Saturday, July 7, 2012

Three sets of Ten

Due to some lower back pain I've been having I'm in physical therapy and my workouts are restricted to walking.
Hearing the news that I should stick to walking only for awhile sent me into an unhealthy tail spin. All the negative and self-defeating thoughts came flooding in. "Why watch your calories if you can't workout?" This is a completely ridiculous thought. Shouldn't I watch my calories more? Oh, my, I just knew that after about 15 weeks of steady loss it would all be over, and what do you know, I did indeed gain a pound that first week of not exercising as I had been.
It is so strange that there is some sort of negative force in us that so wants to see us fail and go back to status quo. If our thoughts predict our failure often enough, we begin to believe that we are indeed going to fail. So many good habits can fall by the wayside lead by our negative thoughts. Even when I know the happiness of wearing a smaller size, my thoughts can lead me right back to commiserating with Dr. Chocolate Cake, PhD.

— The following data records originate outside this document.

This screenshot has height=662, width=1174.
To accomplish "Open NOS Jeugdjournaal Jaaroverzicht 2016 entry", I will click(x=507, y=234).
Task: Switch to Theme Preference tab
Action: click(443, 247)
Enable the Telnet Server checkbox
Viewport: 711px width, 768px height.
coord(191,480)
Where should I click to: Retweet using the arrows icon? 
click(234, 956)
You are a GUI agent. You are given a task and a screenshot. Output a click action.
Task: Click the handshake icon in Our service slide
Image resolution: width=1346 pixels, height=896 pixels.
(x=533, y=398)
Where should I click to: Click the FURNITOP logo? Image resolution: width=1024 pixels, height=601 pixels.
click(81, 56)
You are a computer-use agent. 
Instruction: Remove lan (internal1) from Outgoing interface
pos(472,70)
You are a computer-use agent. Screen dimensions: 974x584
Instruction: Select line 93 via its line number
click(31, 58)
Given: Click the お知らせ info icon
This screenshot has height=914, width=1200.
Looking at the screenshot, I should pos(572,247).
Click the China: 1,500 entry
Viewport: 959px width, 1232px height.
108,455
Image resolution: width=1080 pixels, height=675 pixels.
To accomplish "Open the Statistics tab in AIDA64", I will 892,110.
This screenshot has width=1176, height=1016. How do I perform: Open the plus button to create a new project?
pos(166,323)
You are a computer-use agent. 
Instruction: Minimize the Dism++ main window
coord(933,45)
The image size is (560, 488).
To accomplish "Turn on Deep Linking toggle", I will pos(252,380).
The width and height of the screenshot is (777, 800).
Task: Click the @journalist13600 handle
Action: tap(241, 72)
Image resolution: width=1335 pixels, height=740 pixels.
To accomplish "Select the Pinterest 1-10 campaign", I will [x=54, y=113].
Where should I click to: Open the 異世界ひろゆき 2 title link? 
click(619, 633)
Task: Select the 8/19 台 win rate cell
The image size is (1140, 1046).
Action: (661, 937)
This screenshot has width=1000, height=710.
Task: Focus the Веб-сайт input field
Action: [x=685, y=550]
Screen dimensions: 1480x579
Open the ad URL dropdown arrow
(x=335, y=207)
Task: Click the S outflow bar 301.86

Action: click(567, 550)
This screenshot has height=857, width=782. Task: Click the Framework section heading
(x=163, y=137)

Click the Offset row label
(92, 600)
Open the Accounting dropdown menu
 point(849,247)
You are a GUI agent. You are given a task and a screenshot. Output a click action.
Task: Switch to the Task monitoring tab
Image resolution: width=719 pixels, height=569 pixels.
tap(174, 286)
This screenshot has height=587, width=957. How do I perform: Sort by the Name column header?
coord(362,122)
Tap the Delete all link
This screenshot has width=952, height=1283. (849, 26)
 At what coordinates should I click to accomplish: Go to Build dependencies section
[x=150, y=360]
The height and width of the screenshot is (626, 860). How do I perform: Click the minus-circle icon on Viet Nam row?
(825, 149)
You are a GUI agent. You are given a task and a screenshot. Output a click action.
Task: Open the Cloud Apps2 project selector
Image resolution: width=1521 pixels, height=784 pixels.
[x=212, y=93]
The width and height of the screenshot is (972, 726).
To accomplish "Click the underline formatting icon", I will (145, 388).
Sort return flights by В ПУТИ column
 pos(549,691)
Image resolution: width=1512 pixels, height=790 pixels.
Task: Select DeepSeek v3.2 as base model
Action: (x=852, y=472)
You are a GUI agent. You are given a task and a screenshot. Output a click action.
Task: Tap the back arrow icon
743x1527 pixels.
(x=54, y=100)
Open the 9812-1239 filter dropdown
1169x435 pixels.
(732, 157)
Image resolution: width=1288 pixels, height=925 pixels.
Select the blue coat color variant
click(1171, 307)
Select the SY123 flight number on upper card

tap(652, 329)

Perhaps while I am doing the prescribed exercises at physical therapy to strengthen my weak muscles, I should consider some exercises to strengthen my thought life. Things are hardly ever all or nothing and the all or nothing thinking (I must workout four days a week or I might as well just eat whatever I want) actually makes no sense at all, and only leads to discouragement and failure. Sure, I might not be burning the amount of calories that I am used to, but walking is better than sitting and will help me achieve my long term goals much more than giving up. It might be hard to have several weeks of not losing, or losing less than I had been, but why should I give up my healthy habits now?
It's always a good day to reset, restart, and refocus.